The chyron crawls slowly and mercilessly beneath it.
"Fatal car crash outside Nuova Speranza. No survivors found. Sources confirm one of the passengers was Aria Lombardi, recently associated with the Salvatore estate."
I don't hear the rest.
My heart's pounding too hard.
The blood rushing in my ears drowns out everything but the roar of disbelief.
No.
She can't be.
She was just?—
I feel the noise inside me before I even realize I'm moving.
Someone says my name, but it's too far away, too soft.
My body moves like it remembers something my brain can't accept.
I turn, pushing out of the club, through the stone archway, and into the street.
The sky above is blinding, the kind of flat gray that presses too close, too low.
I fish my phone from my jacket.
Call log. No answer. No messages.
She was just here.
Just in my bed.
Just in my arms.
Her skin against mine.
Her laugh like silk wrapped in fire.
The way her eyes cut through every wall I'd spent a lifetime building.
She told me there was someone her family wanted her to marry.
She asked me where I stood.
I touched her like I had the right.
And now they're saying she's gone.
"Bullshit," I mutter under my breath, gripping the phone so tight my knuckles crack.
I stare down at my screen again, then press dial.
It rings once. Then again. Then goes straight to voicemail.
I try once more, then again, and again, each attempt more frantic than the last, until my hands are shaking and sweat beads at the back of my neck, my pulse thundering so loudly I can hardly hear the silence on the other end.
It is not just silence.
It is absence.
It is the kind of void that swallows everything, the kind that tells you with no uncertainty that whatever you lost is not coming back.
I stand there with the phone in my hand, every muscle in my body tight with dread, like something inside me is clawing to get out.
My breath comes shallow and hard, too loud in the stillness of the room, and I feel it then—that creeping, gutting truth that I am too late.
My throat closes, heat rising so fast it blinds me.
I stagger back, bracing a hand on the wall like I need something solid to remind me I'm still standing. "I didn't get to say I loved her," I whisper, but the sound of it feels wrong in my mouth, too small, too useless, too late.

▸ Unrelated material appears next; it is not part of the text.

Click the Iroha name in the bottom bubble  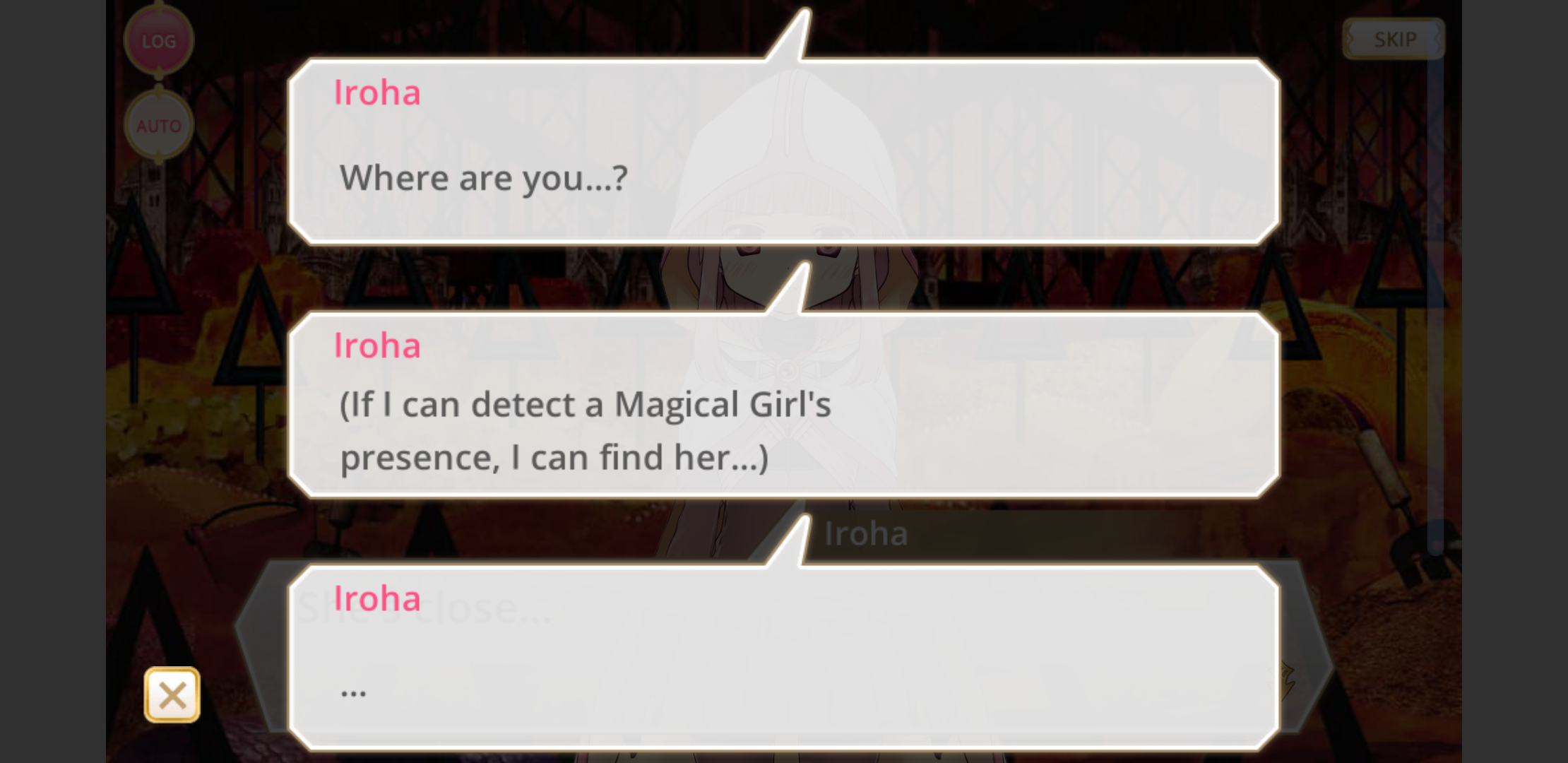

The words fall flat against the polished stone beneath my boots, and I say them again, louder this time, harsher, because maybe if I keep saying it, the past will change.
But nothing does. No one answers. No voice comes over the line to tell me I'm wrong.
There's only that same silence, that same stillness, and it feels like punishment.
I didn't get to say I loved her. I didn't get to say I loved her.
I say it until my voice breaks, until I feel something inside me start to fracture.
The phone slips from my hand and hits the floor, the sharp crack of it splitting the quiet, but I don't move to pick it up.
I just stand there, head bowed, fists clenched, every part of me screaming for a second chance that will never come.